Stored entries

_ _ _ _

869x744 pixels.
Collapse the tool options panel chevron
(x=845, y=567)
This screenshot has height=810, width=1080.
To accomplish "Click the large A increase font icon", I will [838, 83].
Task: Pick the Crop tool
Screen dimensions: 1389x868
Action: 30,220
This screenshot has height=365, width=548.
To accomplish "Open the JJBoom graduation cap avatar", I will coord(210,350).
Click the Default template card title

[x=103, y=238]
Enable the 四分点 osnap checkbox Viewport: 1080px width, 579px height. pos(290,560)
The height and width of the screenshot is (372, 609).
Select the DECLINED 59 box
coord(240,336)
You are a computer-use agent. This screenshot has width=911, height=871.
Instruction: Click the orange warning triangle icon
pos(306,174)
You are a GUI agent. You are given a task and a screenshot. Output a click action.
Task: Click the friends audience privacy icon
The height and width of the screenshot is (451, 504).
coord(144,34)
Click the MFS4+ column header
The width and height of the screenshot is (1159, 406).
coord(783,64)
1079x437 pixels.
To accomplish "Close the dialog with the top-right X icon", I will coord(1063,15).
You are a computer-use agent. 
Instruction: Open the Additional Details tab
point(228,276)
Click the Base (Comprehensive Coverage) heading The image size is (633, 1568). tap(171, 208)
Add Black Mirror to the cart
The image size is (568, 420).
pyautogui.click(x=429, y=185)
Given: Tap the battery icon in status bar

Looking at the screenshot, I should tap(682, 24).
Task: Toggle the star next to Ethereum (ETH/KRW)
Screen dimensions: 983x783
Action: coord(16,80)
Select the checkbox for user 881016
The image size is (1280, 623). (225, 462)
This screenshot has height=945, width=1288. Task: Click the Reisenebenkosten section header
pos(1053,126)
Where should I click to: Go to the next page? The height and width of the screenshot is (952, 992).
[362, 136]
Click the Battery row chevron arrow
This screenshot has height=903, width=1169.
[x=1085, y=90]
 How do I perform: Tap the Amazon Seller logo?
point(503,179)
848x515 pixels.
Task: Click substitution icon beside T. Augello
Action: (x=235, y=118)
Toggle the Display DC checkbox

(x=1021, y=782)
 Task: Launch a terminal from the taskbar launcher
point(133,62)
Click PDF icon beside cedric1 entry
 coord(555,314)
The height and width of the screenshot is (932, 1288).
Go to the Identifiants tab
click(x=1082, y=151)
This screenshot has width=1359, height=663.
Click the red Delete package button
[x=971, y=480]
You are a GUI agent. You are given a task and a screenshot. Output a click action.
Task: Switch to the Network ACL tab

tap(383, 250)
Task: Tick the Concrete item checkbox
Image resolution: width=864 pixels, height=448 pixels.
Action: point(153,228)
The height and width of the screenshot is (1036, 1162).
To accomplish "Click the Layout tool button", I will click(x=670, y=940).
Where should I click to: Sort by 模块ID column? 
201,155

_ _ _ _

• _WHAT YOU NEED TO DO_: Copy out every line in the records where the word "agent" is found.

• _WORKED SOLUTION_:
You are a computer-use agent. This screenshot has width=911, height=871.
You are a GUI agent. You are given a task and a screenshot. Output a click action.
You are a computer-use agent. 
You are a GUI agent. You are given a task and a screenshot. Output a click action.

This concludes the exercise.